◆ **ABOUT THIS EXERCISE**: The line containing "The image size is (868, 488)." marks the end, so write out exactly every line from the top of the entries below through that one.

◆ **INPUT MATERIAL**:

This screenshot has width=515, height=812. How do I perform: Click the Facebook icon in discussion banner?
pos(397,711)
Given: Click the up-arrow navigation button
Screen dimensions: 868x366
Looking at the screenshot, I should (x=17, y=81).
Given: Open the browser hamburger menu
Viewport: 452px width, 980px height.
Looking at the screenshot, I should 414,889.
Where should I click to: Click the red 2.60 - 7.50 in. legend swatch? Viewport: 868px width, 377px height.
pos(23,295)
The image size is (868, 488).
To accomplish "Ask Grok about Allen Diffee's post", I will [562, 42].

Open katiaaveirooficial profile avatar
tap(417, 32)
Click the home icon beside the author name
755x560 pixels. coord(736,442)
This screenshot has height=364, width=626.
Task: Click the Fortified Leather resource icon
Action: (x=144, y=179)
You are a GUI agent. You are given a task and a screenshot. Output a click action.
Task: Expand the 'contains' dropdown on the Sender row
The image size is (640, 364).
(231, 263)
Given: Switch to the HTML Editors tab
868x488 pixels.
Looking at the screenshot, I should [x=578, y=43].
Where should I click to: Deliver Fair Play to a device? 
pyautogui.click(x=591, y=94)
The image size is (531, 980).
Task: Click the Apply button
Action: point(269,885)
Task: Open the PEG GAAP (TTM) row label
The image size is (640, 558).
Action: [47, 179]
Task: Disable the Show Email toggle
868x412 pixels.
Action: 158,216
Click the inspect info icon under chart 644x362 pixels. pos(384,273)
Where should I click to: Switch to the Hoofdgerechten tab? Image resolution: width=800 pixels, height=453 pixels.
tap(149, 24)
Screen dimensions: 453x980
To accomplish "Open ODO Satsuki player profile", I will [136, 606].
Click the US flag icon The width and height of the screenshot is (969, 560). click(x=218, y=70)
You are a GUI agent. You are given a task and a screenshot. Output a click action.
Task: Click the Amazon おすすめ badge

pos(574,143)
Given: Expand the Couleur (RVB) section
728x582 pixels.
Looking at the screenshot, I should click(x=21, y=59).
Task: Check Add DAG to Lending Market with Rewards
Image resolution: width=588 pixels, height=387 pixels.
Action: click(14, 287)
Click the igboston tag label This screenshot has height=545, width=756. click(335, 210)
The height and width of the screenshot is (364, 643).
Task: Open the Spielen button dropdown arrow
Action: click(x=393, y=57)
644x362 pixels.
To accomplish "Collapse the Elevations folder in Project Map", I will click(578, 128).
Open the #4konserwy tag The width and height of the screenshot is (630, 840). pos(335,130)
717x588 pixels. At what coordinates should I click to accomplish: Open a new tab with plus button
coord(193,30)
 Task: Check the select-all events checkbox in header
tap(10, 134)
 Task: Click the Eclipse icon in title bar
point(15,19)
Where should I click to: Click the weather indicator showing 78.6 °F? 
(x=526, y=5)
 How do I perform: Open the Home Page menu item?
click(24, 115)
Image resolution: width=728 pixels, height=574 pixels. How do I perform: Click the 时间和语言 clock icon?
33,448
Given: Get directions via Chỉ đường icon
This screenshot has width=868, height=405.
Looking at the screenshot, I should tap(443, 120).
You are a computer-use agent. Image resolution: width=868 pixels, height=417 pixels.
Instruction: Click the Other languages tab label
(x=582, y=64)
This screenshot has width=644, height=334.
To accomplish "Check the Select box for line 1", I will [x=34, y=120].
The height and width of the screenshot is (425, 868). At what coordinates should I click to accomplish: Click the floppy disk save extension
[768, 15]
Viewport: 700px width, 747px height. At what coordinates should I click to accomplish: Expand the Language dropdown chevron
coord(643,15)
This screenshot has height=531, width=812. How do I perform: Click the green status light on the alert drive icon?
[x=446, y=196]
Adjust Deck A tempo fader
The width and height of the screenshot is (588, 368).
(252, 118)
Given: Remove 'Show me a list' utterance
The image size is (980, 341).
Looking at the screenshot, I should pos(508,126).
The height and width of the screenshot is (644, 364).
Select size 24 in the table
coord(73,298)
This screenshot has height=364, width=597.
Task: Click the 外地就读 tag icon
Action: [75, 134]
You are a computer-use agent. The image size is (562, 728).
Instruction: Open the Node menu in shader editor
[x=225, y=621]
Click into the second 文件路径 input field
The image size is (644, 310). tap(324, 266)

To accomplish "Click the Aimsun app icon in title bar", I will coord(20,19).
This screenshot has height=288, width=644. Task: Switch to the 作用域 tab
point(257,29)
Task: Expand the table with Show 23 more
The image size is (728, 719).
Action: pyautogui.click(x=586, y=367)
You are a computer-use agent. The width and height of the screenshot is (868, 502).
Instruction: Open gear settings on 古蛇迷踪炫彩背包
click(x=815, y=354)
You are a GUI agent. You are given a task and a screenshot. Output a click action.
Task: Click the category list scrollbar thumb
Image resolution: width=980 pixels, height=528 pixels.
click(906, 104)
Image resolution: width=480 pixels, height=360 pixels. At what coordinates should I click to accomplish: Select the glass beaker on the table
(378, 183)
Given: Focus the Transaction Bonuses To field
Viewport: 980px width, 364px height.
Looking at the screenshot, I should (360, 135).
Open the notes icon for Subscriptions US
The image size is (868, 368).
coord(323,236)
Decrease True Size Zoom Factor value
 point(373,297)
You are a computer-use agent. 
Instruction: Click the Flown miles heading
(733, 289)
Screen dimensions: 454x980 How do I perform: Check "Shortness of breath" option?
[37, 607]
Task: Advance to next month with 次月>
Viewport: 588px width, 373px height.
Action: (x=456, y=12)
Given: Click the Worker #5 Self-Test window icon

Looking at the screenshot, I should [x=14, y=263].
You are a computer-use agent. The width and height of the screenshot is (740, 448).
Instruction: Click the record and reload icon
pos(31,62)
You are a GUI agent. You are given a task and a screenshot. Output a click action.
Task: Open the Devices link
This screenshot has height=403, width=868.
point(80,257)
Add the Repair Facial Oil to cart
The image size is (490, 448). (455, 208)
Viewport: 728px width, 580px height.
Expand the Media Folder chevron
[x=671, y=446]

◆ **TASK RESPONSE**:
This screenshot has width=515, height=812. How do I perform: Click the Facebook icon in discussion banner?
pos(397,711)
Given: Click the up-arrow navigation button
Screen dimensions: 868x366
Looking at the screenshot, I should (x=17, y=81).
Given: Open the browser hamburger menu
Viewport: 452px width, 980px height.
Looking at the screenshot, I should 414,889.
Where should I click to: Click the red 2.60 - 7.50 in. legend swatch? Viewport: 868px width, 377px height.
pos(23,295)
The image size is (868, 488).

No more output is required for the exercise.